Chris Evans Mourns Death Of 'Knives Out' Co-Star Christopher Plummer: 'Lovely Man And A Legendary Talent'
(CBS/CNN) -- Chris Evans is remembering "legendary" actor Christopher Plummer, who has died at 91 years old after an iconic and Oscar-winning career in film. Evans, who grew up in Sudbury, co-starred with Plummer in the 2019 hit mystery movie "Knives Out."
"This is truly heartbreaking. What an unbelievable loss. Few careers have such longevity and impact," Evans tweeted. "One of my favorite memories from Knives Out was playing piano together in the Thrombey house between set ups. He was a lovely man and a legendary talent."
Plummer's elaborate estate depicted in "Knives Out" was partly filmed at Ames Mansion in Easton's Borderland State Park. Filming also took place in several other Massachusetts locations.
The elegantly voiced Plummer, perhaps most fondly remembered for "The Sound of Music," died at his home in Connecticut, his manager said in a statement.
"Chris was an extraordinary man who deeply loved and respected his profession with great old fashion manners, self deprecating humor and the music of words," his longtime friend and manager Lou Pitt said in his statement to CNN. "He was a National Treasure who deeply relished his Canadian roots. Through his art and humanity, he touched all of our hearts and his legendary life will endure for all generations to come."
In addition to co-starring as Captain Von Trapp in the 1965 musical opposite Julie Andrews, Plummer won a supporting actor Academy Award for his role in the 2010 film "Beginners," and was nominated again as recently as 2018 for "All the Money in the World," in which he replaced Kevin Spacey as billionaire J. Paul Getty, after the younger actor was engulfed by scandal.
Plummer stayed remarkably busy well into his 80s. Other memorable roles included portraying newsman Mike Wallace in "The Insider," "Star Trek VI: The Undiscovered Country" and providing the voice of the villain in the Pixar animated movie "Up."

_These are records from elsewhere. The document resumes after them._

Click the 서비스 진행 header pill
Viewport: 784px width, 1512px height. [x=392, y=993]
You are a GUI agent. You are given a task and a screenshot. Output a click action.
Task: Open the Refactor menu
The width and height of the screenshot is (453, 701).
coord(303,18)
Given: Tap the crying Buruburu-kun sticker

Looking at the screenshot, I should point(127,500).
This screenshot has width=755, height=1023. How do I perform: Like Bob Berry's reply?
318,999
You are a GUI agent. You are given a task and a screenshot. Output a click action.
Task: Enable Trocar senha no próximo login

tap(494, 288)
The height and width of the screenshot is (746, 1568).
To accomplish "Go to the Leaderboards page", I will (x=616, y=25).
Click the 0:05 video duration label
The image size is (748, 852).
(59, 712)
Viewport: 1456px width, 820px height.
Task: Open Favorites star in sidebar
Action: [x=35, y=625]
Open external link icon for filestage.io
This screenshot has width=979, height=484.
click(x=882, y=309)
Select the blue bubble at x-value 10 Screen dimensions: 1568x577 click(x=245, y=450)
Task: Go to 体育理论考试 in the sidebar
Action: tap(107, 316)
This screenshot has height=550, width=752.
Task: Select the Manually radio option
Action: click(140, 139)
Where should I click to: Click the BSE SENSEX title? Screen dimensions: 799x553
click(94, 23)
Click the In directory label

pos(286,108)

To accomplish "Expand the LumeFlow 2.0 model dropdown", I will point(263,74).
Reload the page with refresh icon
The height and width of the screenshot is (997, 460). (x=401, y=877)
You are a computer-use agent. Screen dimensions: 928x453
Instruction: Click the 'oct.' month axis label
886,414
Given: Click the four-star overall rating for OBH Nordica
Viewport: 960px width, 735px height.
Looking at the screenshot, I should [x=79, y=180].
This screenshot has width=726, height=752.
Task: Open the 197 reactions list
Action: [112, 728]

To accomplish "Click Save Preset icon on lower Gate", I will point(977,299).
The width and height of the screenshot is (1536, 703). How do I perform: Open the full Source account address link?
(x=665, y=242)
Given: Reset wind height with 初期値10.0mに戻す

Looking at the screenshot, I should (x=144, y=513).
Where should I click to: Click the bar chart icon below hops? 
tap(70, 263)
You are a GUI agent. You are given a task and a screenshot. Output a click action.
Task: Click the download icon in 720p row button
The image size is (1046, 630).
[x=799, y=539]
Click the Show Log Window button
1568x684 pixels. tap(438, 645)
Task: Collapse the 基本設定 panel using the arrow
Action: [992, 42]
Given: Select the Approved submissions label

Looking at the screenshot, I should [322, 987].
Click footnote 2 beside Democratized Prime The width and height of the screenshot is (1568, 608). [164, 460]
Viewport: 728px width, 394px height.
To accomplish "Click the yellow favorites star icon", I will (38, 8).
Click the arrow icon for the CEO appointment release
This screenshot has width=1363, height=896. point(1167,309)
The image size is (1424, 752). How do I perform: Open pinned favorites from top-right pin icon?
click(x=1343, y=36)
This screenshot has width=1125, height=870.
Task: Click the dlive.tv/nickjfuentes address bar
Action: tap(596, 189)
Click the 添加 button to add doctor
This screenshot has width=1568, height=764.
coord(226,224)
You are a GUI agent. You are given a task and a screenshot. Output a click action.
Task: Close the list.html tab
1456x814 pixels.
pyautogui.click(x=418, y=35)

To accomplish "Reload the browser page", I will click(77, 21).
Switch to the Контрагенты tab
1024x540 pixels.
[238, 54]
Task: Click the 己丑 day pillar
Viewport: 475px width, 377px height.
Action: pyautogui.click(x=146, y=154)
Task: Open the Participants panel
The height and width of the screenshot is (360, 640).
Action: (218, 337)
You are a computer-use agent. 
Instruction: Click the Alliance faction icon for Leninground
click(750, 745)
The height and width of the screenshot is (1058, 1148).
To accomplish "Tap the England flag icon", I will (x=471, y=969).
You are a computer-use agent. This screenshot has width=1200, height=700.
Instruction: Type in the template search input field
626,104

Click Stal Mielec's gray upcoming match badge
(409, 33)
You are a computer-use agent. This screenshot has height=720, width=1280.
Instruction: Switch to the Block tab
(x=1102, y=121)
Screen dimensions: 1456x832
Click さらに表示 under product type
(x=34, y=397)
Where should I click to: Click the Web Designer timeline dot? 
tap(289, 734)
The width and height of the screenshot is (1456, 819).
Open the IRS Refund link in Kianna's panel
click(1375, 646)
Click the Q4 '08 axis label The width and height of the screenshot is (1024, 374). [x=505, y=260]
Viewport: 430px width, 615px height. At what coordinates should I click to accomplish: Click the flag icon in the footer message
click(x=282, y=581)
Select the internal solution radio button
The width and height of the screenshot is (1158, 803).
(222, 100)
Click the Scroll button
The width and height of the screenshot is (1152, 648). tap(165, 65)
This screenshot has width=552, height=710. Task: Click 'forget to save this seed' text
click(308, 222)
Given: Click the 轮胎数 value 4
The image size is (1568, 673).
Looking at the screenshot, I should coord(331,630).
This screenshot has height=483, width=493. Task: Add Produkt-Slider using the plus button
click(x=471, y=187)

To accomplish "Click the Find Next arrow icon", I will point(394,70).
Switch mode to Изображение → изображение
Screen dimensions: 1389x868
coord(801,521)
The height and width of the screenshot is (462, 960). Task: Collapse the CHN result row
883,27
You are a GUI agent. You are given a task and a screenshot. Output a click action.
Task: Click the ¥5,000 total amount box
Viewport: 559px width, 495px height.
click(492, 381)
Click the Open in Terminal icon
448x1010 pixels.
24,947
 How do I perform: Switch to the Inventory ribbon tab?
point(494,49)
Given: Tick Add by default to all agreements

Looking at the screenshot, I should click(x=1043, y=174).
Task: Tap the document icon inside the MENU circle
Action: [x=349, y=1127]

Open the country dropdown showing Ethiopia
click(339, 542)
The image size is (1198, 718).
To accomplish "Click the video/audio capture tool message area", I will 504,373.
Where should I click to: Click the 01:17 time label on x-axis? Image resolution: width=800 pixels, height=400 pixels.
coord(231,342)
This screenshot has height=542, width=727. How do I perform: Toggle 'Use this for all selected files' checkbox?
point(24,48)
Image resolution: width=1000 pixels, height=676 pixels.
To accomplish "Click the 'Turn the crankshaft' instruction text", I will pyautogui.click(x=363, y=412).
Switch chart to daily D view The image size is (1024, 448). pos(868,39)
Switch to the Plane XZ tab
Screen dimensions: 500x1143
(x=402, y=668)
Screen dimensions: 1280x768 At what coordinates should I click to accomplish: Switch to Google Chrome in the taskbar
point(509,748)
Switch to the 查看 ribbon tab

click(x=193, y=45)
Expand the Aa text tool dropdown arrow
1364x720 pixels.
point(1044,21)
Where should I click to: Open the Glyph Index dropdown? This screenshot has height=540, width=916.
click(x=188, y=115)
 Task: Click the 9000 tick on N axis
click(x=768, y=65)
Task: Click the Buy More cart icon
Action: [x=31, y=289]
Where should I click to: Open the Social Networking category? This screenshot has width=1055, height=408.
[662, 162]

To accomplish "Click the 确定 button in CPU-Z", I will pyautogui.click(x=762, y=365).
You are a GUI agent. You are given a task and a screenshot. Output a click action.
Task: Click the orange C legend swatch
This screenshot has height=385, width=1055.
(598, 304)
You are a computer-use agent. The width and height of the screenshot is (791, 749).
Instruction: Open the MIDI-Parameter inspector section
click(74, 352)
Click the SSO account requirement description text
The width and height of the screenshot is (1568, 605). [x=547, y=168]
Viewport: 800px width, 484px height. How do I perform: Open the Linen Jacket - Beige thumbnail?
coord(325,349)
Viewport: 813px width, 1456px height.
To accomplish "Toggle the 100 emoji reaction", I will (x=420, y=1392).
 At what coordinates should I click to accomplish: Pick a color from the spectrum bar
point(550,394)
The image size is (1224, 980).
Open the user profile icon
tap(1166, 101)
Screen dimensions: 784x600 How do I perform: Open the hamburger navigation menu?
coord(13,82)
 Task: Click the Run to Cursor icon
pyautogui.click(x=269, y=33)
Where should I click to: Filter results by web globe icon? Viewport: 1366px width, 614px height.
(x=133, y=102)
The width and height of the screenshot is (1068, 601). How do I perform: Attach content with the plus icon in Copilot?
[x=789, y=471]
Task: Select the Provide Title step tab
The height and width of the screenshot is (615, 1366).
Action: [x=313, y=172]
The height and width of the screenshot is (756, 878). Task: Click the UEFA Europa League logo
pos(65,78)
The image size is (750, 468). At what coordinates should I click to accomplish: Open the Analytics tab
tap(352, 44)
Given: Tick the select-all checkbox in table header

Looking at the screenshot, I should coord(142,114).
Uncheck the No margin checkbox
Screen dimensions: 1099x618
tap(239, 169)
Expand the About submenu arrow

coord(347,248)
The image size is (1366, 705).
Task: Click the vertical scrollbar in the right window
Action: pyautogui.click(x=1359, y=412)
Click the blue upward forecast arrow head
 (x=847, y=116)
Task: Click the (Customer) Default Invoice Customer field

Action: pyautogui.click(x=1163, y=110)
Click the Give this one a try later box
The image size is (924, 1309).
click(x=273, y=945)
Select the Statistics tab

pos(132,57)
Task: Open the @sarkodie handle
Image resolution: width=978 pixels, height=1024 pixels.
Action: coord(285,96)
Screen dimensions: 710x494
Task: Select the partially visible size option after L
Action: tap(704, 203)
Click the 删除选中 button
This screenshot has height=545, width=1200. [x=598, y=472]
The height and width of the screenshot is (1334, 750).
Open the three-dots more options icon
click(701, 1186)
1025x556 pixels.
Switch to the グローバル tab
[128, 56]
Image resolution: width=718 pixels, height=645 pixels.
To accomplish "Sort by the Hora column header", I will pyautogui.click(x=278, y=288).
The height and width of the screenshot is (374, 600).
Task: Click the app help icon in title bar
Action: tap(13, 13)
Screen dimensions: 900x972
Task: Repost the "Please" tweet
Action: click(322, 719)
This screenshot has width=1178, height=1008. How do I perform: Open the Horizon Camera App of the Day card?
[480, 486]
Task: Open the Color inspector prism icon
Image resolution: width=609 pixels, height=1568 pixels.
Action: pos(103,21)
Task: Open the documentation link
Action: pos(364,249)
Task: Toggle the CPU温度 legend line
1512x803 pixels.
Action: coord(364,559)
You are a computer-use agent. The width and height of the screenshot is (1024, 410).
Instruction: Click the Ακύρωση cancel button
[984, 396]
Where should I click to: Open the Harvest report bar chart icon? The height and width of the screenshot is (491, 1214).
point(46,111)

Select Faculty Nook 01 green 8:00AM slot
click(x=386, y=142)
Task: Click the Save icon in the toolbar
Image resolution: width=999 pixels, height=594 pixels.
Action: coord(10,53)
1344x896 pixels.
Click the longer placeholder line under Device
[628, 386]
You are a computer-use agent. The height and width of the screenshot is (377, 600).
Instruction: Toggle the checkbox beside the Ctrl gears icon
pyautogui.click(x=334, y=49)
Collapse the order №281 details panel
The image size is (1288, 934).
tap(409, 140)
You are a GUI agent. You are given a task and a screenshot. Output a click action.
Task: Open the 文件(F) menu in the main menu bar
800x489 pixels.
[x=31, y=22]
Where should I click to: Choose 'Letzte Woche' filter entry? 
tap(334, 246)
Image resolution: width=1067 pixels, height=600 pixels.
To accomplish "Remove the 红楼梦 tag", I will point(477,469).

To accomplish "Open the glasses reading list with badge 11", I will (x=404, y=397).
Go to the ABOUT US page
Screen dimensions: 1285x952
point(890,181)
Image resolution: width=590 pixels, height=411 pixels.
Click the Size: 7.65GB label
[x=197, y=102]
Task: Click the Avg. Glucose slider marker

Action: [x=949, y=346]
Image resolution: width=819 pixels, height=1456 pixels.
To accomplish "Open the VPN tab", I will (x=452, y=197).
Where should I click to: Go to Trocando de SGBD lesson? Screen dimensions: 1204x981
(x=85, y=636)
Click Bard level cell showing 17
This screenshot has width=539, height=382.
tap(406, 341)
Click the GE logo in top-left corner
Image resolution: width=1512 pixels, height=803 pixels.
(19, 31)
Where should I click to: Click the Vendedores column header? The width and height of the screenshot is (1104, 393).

Plummer also played Rudyard Kipling in the Michael Caine-Sean Connery classic "The Man Who Would Be King" and Sherlock Holmes -- on the trail of Jack the Ripper -- in the 1979 movie "Murder by Decree."
Born in Toronto, Plummer also had an accomplished stage career, winning Tony Awards for his work in "Cyrano" and "Barrymore" almost a quarter-century apart.
Plummer's accolades included an Emmy for the 1976 miniseries "The Moneychangers." He also co-starred for several seasons in the series "Counterstrike."
A trained Shakespearean actor, Plummer began his Broadway career in the 1950s, appearing in a number of theatrical and screen productions before "The Sound of Music," in a later memoir admitting to mixed feelings about the film's success. Plummer and Andrews reunited in a 2001 CBS movie version of the film "On Golden Pond."
After two relatively short marriages, Plummer wed actor-dancer Elaine Taylor in 1970. He is also survived by his daughter from his first marriage, actor Amanda Plummer.